Counsel for the plaintiff submitted that two of the principal features which caused Dr Cameron to reject the conclusion that the plaintiff had suffered some form of organic back injury were the plaintiff’s uncertainty about whether he was rendered unconscious by the blow, and the non-correspondence between the plaintiff’s reported symptomatology and the typical pattern of a plateauing of brain injury sequel after a period of up to two years. In addition, counsel for the plaintiff points to evidence demonstrating a contrary school of thought to that followed by Dr Cameron. I note the difference in expert opinion, and consider the question of what is a “typical pattern” as simply a factor to be taken into account.
At the trial, the defendants placed some importance on the fact that the plaintiff had attended upon Dr Rosengren before the accident, suffering from what Dr Rosengren described as “endogenous depression”. However, in my opinion, that diagnosis must be seen in the light of the fact that the plaintiff’s mother to whom he had a close attachment had recently died. By March 1996, Dr Rosengren’s notes report that the plaintiff was no longer depressed. Accordingly, I do not place much importance on that evidence as precluding any of the conclusions reached by the plaintiff’s experts.
The defendants submit that there are a number of reasons why the conclusion that the plaintiff has suffered brain damage in the form of post-concussion syndrome should not be accepted.
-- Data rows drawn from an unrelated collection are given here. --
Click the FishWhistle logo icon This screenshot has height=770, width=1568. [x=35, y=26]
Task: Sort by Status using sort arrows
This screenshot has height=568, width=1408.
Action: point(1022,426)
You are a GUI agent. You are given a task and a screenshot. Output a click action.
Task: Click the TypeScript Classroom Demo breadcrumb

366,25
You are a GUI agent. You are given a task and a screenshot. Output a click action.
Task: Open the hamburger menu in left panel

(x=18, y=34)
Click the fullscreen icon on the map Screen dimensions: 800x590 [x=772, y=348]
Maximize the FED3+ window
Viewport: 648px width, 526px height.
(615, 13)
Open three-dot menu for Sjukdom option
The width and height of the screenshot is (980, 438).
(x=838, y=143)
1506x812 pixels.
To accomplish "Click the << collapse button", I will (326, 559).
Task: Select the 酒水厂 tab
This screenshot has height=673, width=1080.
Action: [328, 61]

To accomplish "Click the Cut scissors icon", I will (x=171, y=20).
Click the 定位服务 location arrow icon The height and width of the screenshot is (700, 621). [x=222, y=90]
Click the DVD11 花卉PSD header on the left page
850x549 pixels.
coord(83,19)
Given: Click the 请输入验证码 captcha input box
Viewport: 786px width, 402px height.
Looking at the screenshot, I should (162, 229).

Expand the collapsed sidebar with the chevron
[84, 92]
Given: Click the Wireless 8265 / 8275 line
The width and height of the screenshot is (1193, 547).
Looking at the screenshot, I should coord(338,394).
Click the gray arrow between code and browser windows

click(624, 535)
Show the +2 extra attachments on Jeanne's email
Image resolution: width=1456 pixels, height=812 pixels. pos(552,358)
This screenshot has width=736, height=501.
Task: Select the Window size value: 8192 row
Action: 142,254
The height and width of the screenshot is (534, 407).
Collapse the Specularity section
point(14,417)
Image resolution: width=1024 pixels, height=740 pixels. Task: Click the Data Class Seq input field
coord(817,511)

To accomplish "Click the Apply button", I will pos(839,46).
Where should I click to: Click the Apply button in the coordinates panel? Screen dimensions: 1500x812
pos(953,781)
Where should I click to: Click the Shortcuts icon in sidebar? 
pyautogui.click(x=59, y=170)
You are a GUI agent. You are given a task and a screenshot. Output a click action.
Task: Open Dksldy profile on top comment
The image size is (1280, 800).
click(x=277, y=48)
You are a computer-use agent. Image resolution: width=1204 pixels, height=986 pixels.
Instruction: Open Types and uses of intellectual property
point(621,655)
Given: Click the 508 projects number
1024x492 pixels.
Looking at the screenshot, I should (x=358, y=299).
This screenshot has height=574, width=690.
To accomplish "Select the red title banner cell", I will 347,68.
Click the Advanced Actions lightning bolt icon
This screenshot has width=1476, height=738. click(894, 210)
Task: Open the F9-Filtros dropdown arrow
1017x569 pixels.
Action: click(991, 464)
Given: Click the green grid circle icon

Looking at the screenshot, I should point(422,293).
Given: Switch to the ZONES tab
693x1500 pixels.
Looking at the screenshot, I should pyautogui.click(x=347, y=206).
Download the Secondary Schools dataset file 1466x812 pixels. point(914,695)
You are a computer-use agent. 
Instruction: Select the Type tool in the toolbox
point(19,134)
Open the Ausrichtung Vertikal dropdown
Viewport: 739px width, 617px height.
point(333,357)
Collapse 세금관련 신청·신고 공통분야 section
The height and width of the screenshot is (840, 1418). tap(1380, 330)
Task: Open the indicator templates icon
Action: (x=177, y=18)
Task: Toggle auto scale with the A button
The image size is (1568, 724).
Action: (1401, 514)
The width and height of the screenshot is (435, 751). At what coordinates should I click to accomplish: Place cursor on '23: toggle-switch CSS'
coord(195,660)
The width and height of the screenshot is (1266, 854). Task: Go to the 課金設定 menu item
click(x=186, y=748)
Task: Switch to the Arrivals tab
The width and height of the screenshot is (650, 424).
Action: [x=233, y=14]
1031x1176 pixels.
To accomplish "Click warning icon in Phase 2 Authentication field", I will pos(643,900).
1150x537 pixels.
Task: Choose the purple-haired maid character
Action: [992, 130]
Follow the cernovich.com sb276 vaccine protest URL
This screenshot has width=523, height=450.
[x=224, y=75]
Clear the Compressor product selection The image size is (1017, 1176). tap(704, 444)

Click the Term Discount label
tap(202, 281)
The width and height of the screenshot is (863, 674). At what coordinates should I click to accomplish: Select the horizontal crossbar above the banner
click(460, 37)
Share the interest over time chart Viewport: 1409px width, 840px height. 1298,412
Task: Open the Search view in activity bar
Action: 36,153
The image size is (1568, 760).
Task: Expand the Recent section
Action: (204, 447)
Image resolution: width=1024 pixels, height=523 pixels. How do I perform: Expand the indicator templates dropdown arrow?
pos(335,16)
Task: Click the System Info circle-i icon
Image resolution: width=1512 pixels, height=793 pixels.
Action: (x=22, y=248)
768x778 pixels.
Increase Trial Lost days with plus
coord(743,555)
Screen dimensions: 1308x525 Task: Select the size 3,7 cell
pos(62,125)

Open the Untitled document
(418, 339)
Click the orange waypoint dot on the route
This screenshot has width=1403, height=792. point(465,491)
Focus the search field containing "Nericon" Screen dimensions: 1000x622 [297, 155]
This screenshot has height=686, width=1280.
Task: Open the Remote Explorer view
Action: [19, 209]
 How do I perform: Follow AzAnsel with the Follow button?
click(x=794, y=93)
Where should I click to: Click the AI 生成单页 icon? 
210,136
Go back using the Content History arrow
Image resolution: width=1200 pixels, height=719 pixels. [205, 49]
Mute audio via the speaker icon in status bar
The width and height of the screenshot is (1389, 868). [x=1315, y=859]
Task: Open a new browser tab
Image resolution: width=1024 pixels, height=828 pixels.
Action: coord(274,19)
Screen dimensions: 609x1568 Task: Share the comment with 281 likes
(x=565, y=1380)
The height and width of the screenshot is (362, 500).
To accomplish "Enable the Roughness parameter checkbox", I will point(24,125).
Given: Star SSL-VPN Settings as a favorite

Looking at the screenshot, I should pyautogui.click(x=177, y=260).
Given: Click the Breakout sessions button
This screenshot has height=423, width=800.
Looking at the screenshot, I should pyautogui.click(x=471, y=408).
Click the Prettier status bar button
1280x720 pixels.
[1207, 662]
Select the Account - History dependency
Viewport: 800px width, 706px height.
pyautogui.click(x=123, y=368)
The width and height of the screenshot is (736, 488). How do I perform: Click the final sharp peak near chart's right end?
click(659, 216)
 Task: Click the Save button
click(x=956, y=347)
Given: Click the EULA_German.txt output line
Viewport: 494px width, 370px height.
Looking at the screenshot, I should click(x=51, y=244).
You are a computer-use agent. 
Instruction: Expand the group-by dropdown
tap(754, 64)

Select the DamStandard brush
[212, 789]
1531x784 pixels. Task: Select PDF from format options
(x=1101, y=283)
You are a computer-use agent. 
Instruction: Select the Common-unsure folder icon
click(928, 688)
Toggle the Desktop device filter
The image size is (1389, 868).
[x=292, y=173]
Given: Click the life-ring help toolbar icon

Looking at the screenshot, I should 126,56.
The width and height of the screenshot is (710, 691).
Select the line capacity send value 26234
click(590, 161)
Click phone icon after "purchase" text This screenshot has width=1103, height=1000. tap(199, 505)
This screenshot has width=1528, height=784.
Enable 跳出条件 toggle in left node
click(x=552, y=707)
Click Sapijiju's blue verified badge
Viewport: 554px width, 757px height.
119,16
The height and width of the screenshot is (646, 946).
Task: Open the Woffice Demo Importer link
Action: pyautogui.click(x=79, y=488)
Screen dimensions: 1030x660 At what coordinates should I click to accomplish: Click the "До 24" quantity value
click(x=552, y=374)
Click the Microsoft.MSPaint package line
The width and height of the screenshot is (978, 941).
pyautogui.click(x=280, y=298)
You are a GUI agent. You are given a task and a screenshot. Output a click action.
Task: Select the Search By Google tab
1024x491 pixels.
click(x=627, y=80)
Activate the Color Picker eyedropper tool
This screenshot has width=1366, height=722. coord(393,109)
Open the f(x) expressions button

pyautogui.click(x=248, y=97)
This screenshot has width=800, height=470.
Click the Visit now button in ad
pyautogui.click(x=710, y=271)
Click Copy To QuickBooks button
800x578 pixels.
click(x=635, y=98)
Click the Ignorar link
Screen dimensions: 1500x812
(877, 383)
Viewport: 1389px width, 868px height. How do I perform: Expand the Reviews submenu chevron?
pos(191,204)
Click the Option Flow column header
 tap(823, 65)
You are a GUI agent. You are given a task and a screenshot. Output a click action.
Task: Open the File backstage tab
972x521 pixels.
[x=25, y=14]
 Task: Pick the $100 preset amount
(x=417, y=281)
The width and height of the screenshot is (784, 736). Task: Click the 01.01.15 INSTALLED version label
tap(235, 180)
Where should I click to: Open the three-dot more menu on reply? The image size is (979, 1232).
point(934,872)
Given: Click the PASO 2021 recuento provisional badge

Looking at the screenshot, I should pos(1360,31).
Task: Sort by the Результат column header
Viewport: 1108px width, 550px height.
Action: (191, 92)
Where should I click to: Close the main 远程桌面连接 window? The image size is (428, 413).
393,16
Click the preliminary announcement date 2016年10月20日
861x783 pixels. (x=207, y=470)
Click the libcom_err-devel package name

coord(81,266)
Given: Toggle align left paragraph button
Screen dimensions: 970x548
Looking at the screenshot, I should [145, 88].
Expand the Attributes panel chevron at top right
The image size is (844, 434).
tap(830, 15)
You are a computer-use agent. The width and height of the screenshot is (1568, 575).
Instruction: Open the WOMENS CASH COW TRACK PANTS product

One reason why the defendants contend it should not be concluded that the plaintiff has any true neuropsychological deficits is that the pattern revealed by the psychological tests undertaken by the plaintiff[8] is entirely inconsistent with the usual pattern of recovery in cases of organic brain injury. In this regard it was submitted that, between the time of Dr Leatham’s tests in 1997 and Dr Douglas’ tests in 1999, there was a substantial worsening of the plaintiff’s intellectual functioning in relevant areas, but more recently Mr Rothwell was unable to find any significant cognitive deficits. The defendants submitted, on the basis of their expert evidence, that in cases of true organic brain injury the symptoms are maximal at the beginning with either improvement or a plateau in the level of symptoms but not a worsening of symptoms followed by an improvement. I note these submissions. As I have already mentioned, I note that there is some divergence in medical opinion on this issue, and consider the usual recovery pattern to be merely one factor to take into consideration.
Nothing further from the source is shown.